**Goal of the exercise:**
Among the entries below, tally each line containing "agent"; respond with the total only.

Items from a dataset:
::::::::::

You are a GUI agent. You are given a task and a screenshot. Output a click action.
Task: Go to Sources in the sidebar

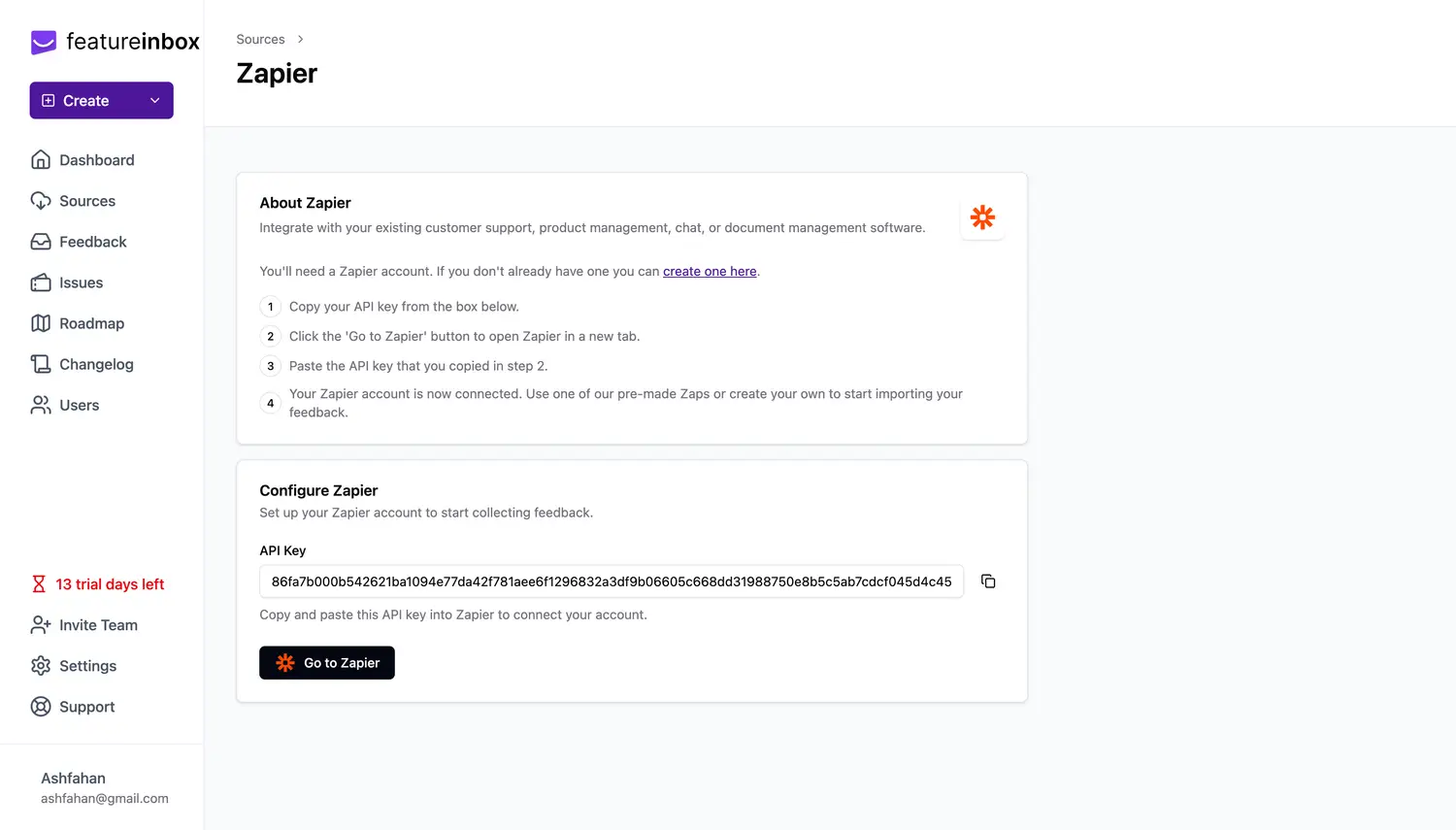[86, 201]
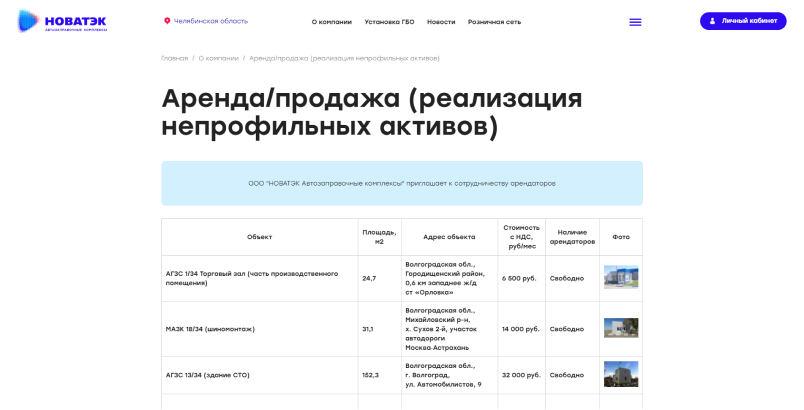Viewport: 804px width, 410px height.
Task: Open the Новости section
Action: [441, 21]
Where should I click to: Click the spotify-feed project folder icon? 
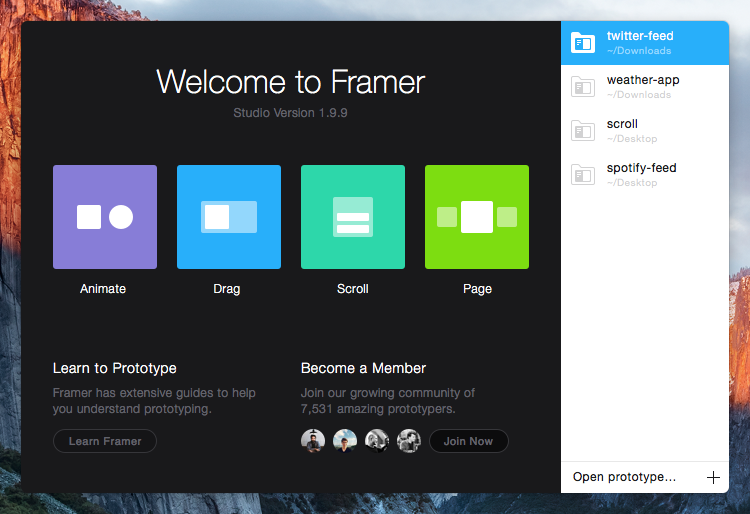[x=582, y=175]
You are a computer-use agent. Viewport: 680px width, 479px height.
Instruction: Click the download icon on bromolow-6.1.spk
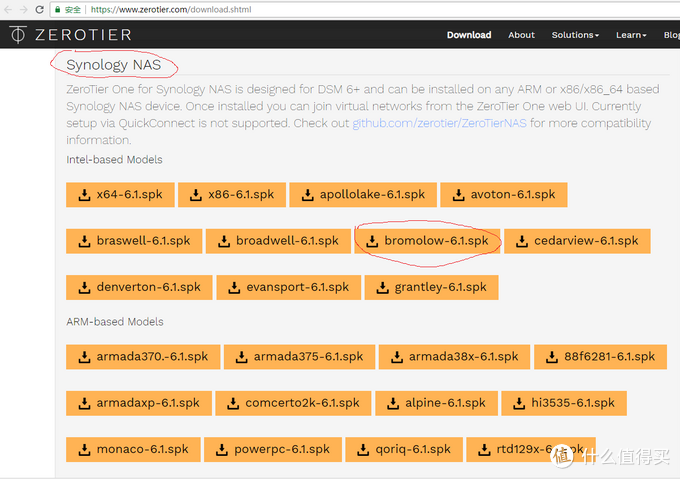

::::::::::

**Answer section:**
2